▸ **TASK PROMPT**
Whatever precedes the line containing "The height and width of the screenshot is (152, 293)." is not copied; that line and every line after it through the final one below are copied exactly, except pictures.

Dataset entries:
━━━━━━

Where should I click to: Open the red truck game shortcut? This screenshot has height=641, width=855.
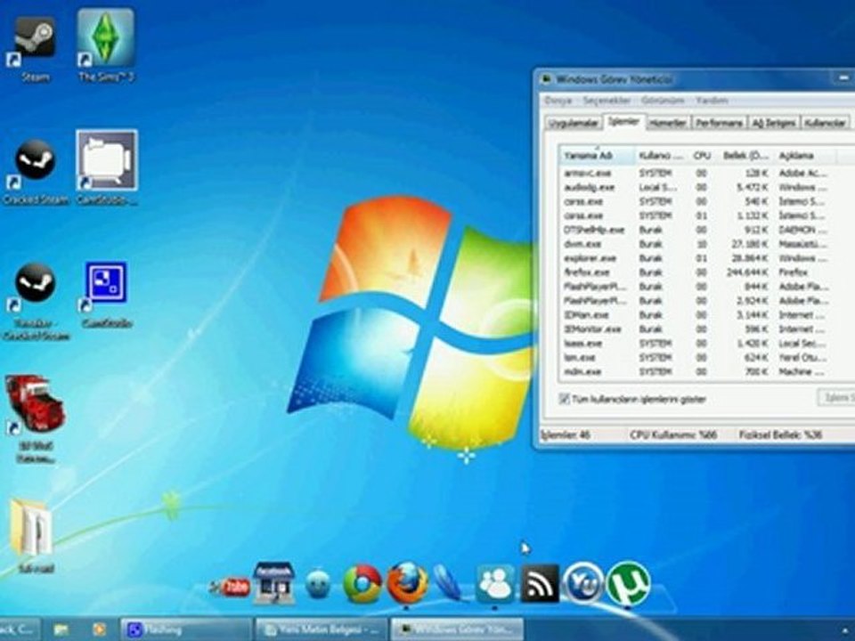[35, 406]
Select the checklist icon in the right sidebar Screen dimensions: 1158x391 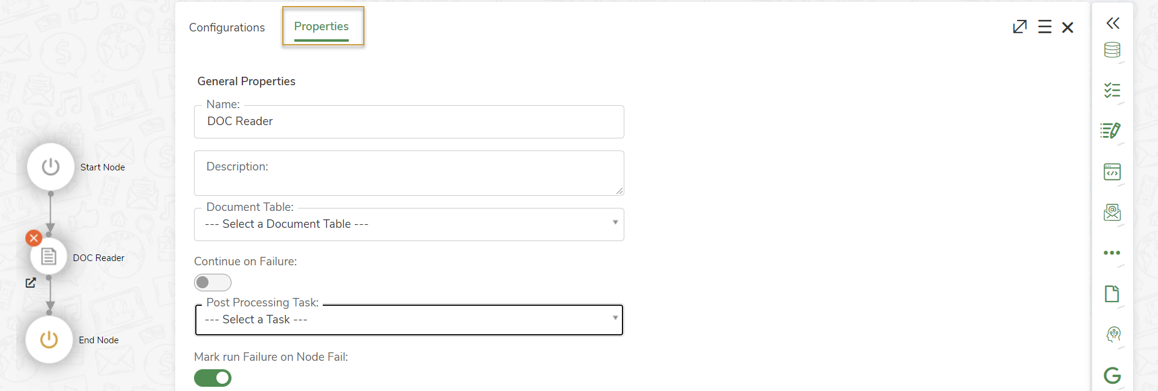[1113, 91]
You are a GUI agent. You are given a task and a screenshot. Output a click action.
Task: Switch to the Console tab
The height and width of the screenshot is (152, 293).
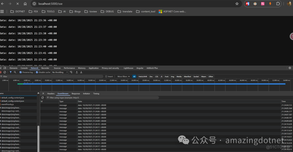click(x=24, y=68)
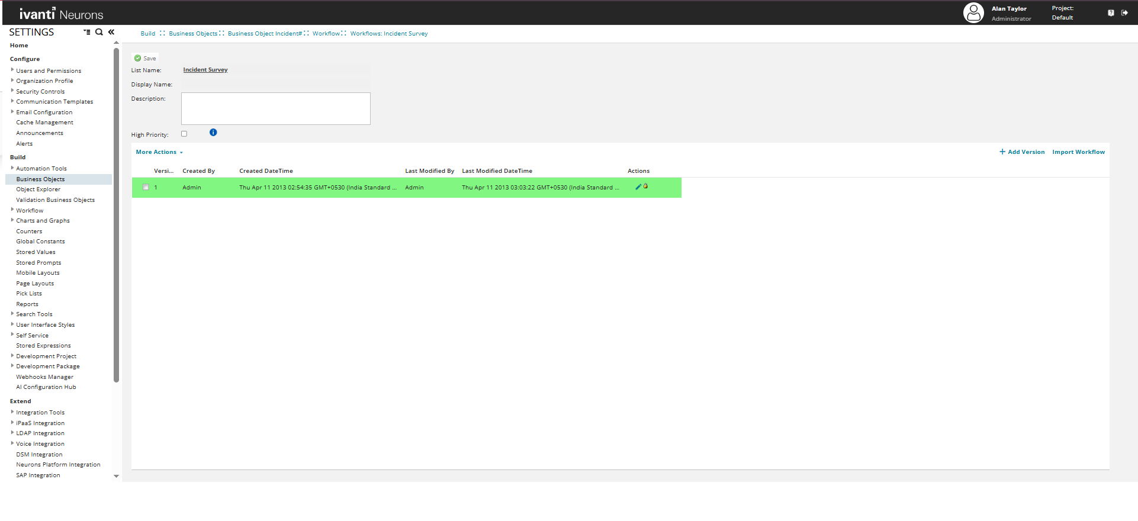The height and width of the screenshot is (521, 1138).
Task: Click the settings menu list icon
Action: 87,32
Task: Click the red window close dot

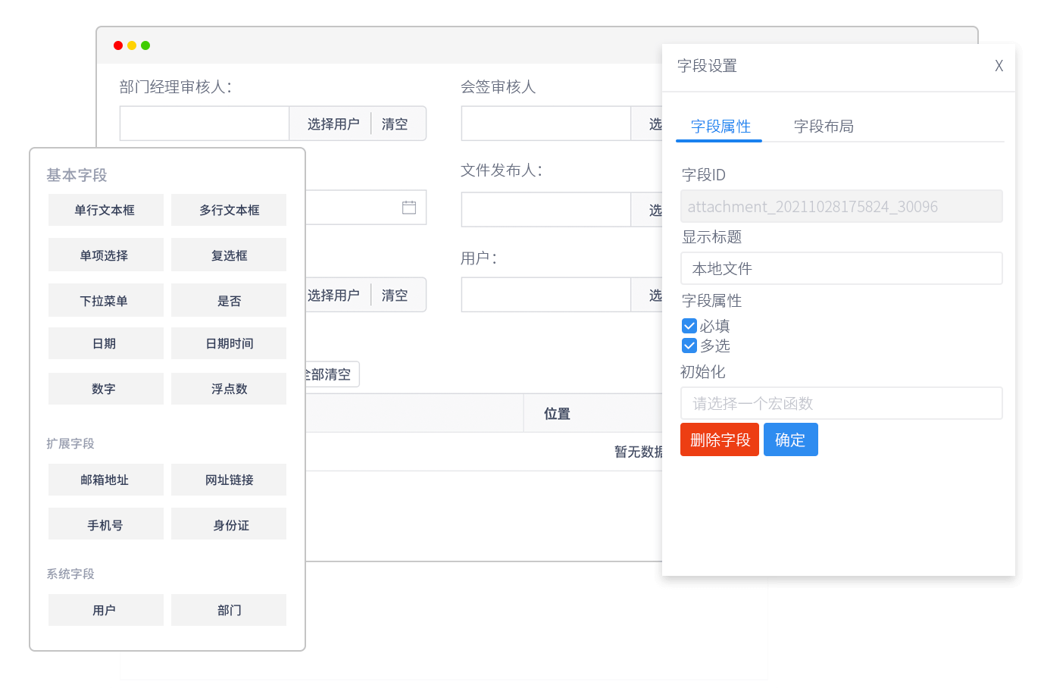Action: (118, 45)
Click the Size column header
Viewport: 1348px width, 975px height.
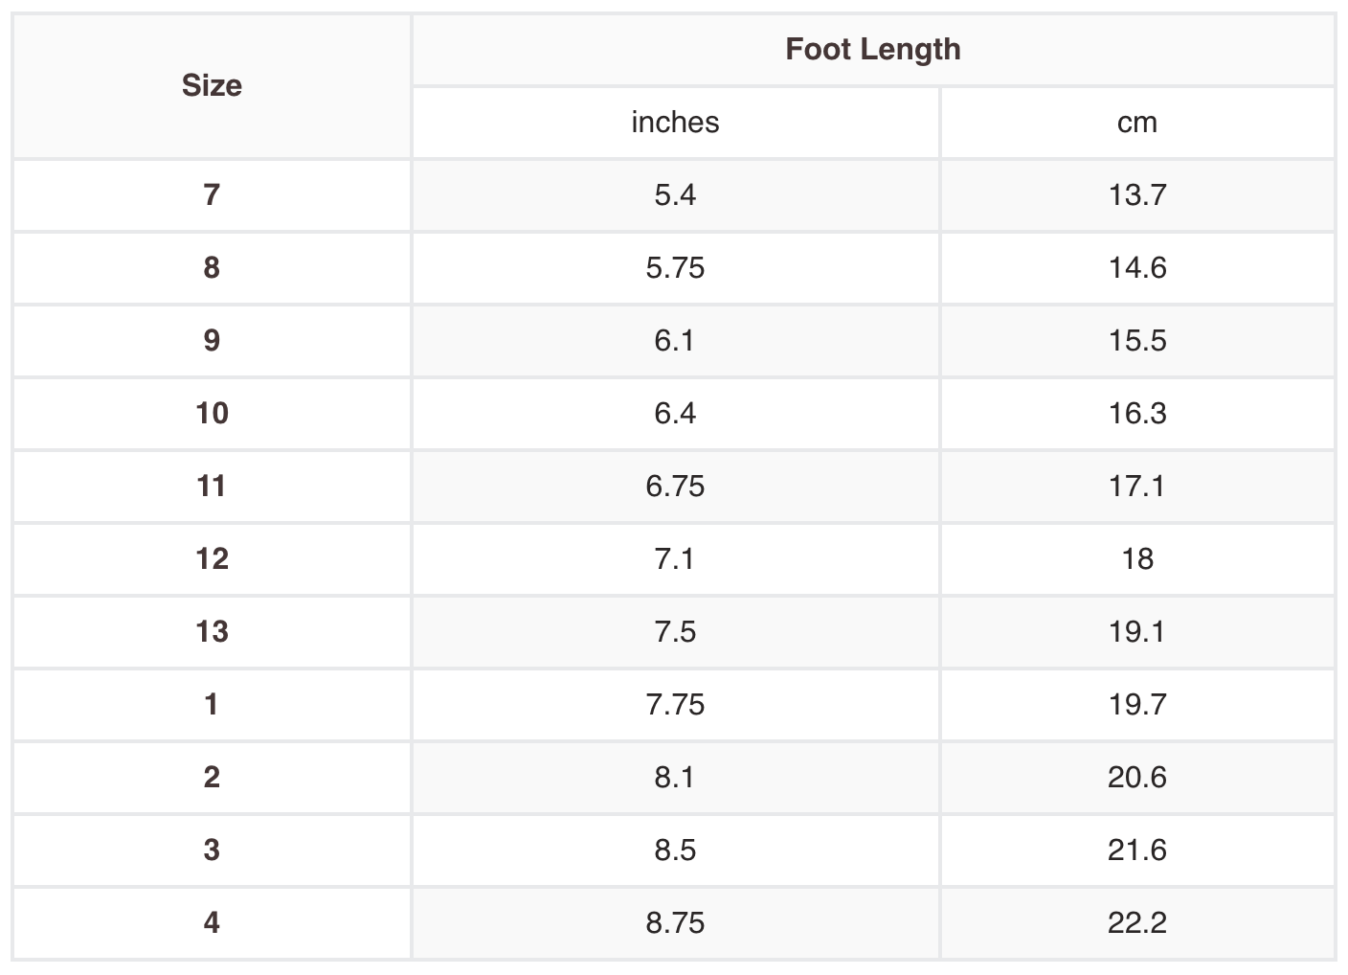[212, 86]
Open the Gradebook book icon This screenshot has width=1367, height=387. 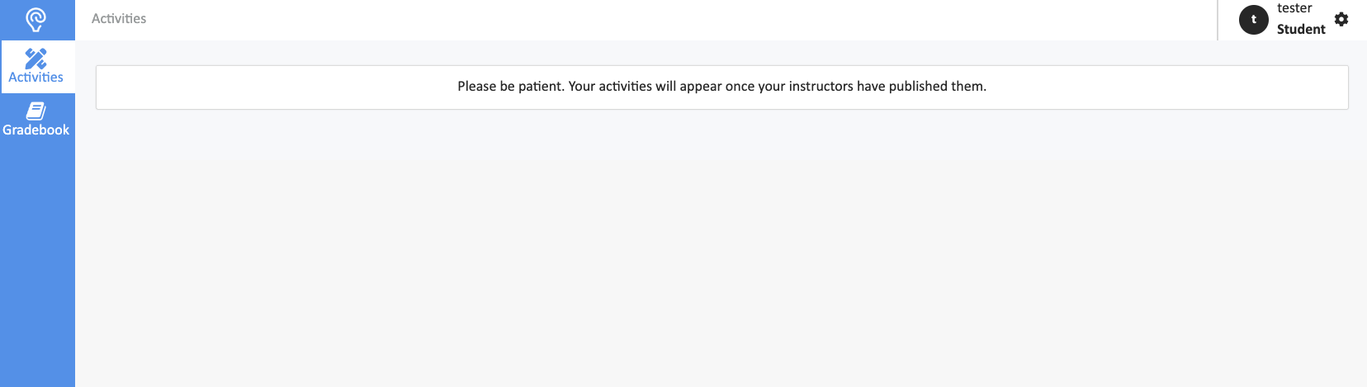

━━━━━━

▸ **RESPONSE FOR THIS EXERCISE**
The height and width of the screenshot is (152, 293).
click(x=24, y=68)
The height and width of the screenshot is (521, 1138).
Task: Click the settings menu list icon
Action: 87,32
Task: Click the red window close dot

Action: (118, 45)
Click the Size column header
Viewport: 1348px width, 975px height.
[212, 86]
Open the Gradebook book icon This screenshot has width=1367, height=387. 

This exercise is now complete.